▸ Your goal: The answer is to be an exact copy of the lines below running from the line with "שמרים (106, 2257)" down to the line with "פיסטוק (18, 2231)", both ends included, and nothing more.

-- Source material follows --

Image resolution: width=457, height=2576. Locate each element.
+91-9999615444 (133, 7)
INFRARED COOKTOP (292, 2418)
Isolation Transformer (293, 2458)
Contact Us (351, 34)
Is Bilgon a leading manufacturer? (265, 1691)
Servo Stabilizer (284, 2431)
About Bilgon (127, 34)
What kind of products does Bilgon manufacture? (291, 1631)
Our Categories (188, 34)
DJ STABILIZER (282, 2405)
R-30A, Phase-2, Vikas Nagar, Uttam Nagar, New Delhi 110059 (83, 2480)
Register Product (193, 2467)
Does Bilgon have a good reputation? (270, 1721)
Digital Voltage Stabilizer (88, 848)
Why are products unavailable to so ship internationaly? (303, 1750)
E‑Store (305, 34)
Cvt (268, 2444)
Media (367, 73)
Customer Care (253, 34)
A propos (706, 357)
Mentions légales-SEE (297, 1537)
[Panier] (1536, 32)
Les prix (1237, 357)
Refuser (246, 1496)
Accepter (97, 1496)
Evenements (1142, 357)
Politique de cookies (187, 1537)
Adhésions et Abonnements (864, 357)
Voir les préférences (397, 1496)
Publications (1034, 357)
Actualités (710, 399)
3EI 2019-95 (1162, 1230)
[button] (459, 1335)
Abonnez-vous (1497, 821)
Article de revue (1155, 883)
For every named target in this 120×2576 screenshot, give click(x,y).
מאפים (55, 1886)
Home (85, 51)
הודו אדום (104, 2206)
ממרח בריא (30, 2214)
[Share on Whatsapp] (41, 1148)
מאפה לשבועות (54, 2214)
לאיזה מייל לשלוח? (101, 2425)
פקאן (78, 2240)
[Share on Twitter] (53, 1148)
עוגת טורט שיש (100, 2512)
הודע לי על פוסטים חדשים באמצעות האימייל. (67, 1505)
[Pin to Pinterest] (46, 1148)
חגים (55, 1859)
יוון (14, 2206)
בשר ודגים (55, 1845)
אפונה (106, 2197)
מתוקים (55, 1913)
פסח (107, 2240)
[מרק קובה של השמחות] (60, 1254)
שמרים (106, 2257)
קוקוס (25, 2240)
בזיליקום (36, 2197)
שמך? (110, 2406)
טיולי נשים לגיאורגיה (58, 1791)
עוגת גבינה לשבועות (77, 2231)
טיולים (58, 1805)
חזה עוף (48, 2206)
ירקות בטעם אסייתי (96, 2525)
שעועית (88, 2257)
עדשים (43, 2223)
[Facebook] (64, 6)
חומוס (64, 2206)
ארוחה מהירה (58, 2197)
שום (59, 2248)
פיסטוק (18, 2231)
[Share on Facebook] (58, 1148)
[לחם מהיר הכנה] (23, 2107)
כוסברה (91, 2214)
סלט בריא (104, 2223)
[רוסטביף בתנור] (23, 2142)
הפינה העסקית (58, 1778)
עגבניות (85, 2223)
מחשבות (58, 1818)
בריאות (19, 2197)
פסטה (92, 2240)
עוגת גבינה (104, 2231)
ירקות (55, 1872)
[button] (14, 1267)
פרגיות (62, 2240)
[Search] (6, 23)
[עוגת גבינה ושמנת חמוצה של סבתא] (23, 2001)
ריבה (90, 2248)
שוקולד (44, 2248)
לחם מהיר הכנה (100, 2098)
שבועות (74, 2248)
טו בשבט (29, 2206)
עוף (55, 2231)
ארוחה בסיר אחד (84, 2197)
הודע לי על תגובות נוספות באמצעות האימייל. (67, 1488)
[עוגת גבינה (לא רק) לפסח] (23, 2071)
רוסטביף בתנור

-- Source material concluded --

▸ Written reply:
שמרים (106, 2257)
קוקוס (25, 2240)
בזיליקום (36, 2197)
שמך? (110, 2406)
טיולי נשים לגיאורגיה (58, 1791)
עוגת גבינה לשבועות (77, 2231)
טיולים (58, 1805)
חזה עוף (48, 2206)
ירקות בטעם אסייתי (96, 2525)
שעועית (88, 2257)
עדשים (43, 2223)
[Facebook] (64, 6)
חומוס (64, 2206)
ארוחה מהירה (58, 2197)
שום (59, 2248)
פיסטוק (18, 2231)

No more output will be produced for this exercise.